RECORDED DATA Start Marker

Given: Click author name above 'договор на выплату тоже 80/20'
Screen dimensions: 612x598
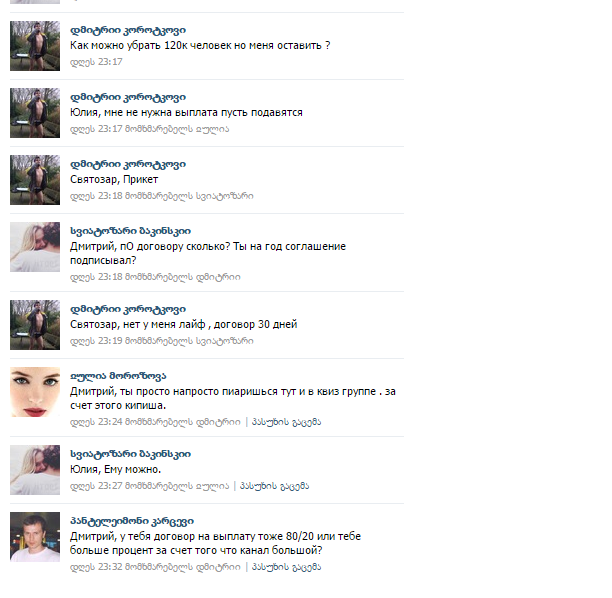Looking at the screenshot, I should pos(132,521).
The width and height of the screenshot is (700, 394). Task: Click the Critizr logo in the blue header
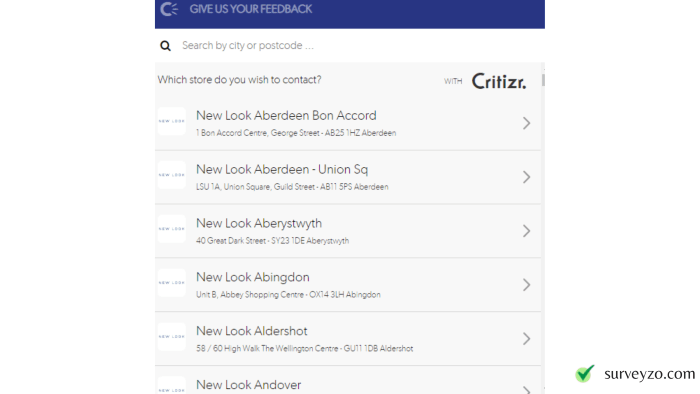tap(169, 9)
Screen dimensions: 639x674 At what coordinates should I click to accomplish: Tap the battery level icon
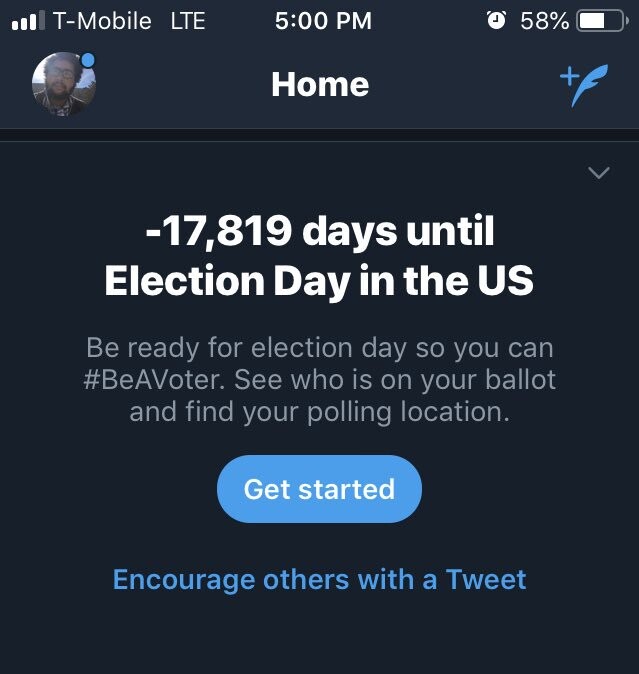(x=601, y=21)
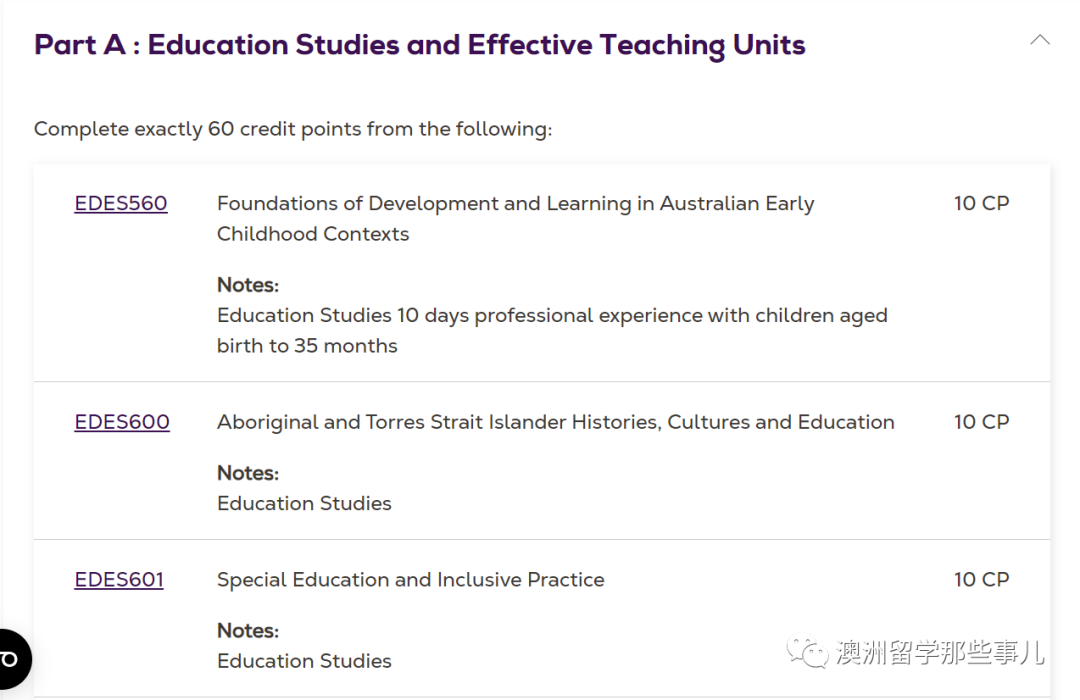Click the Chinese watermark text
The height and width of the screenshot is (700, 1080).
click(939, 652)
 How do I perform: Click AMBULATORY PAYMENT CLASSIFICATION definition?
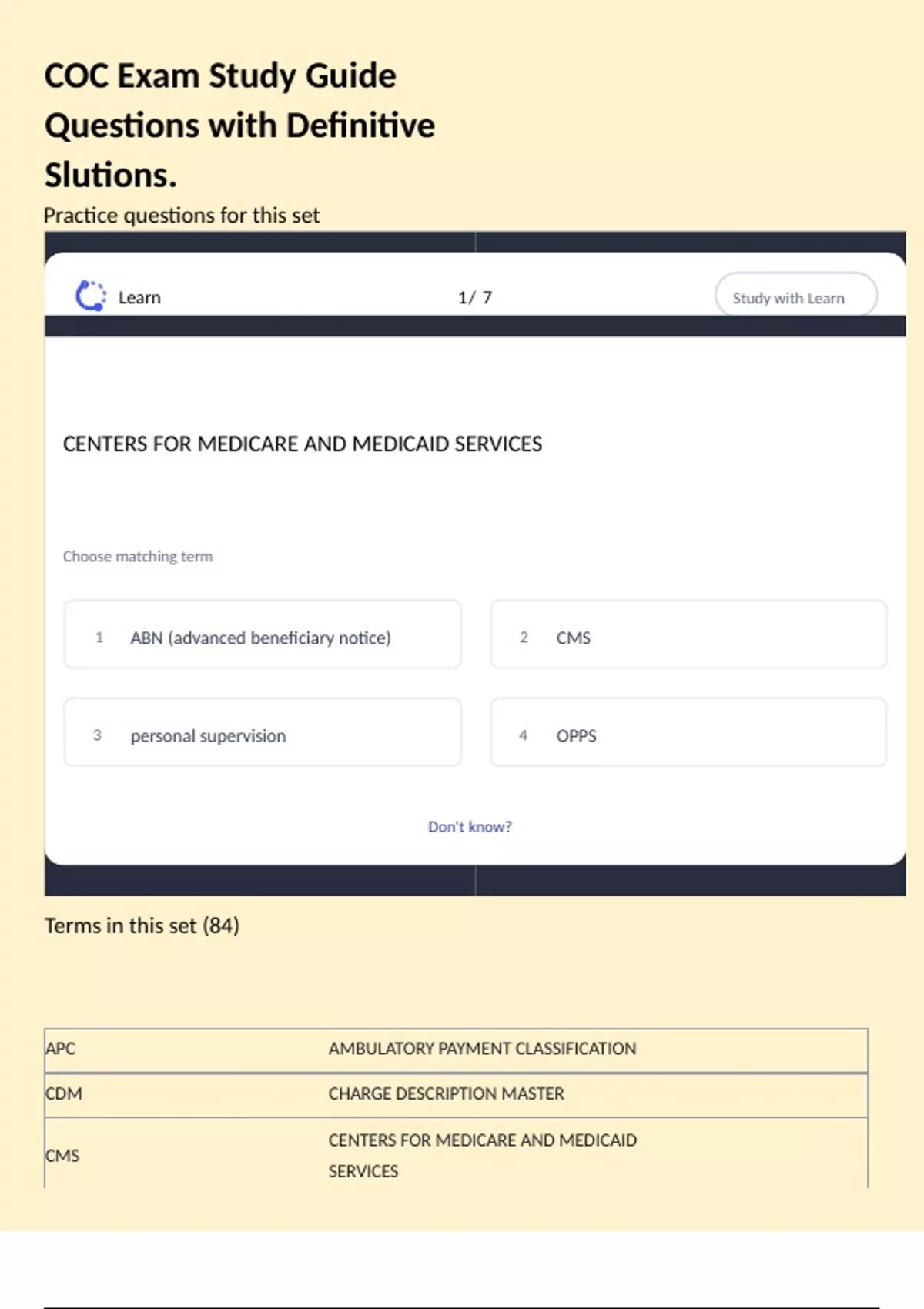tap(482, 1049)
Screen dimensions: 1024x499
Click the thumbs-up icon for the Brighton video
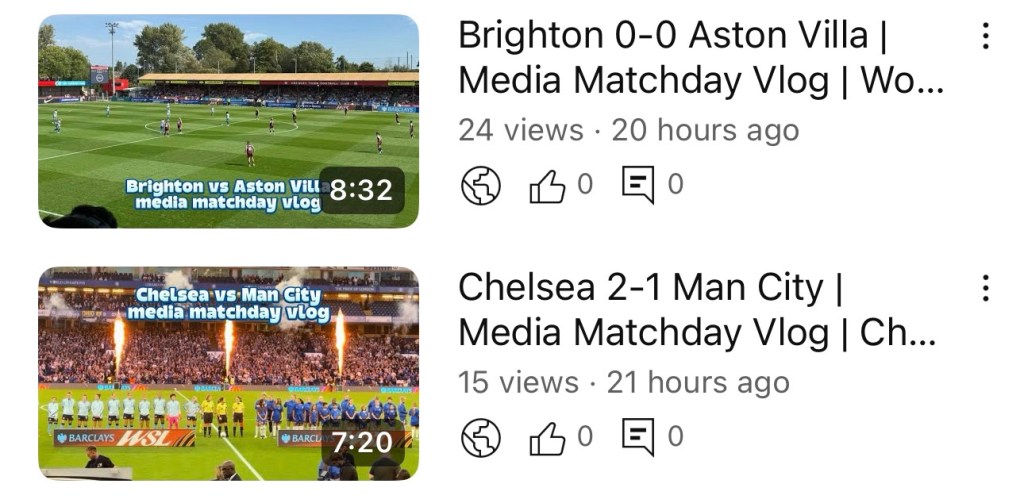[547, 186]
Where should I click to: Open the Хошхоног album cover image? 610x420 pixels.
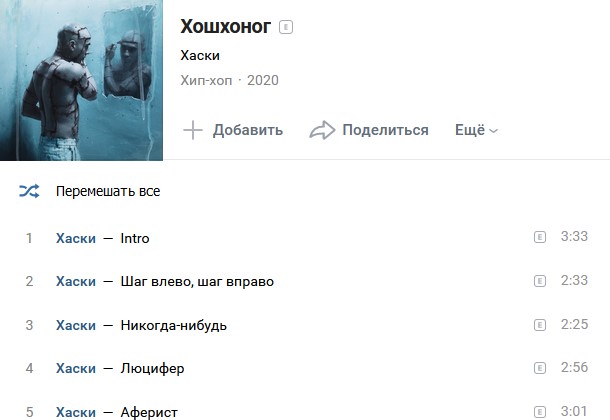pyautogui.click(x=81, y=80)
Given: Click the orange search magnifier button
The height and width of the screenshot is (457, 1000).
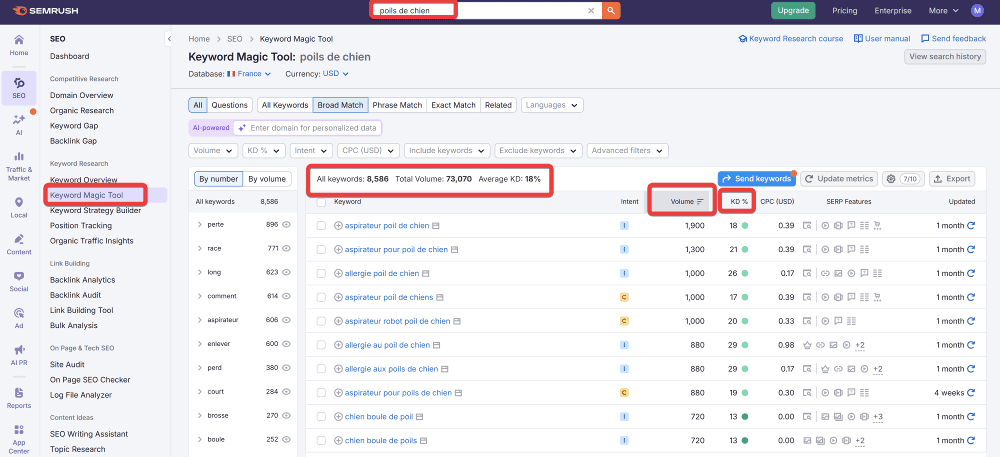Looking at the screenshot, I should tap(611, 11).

RECORDED DATA End Marker

*TASK DIRECTIONS*. The word "Given" appears in some of the lines above. Copy those lines.

*OUTPUT OF THE EXERCISE*.
Given: Click author name above 'договор на выплату тоже 80/20'
Given: Click the orange search magnifier button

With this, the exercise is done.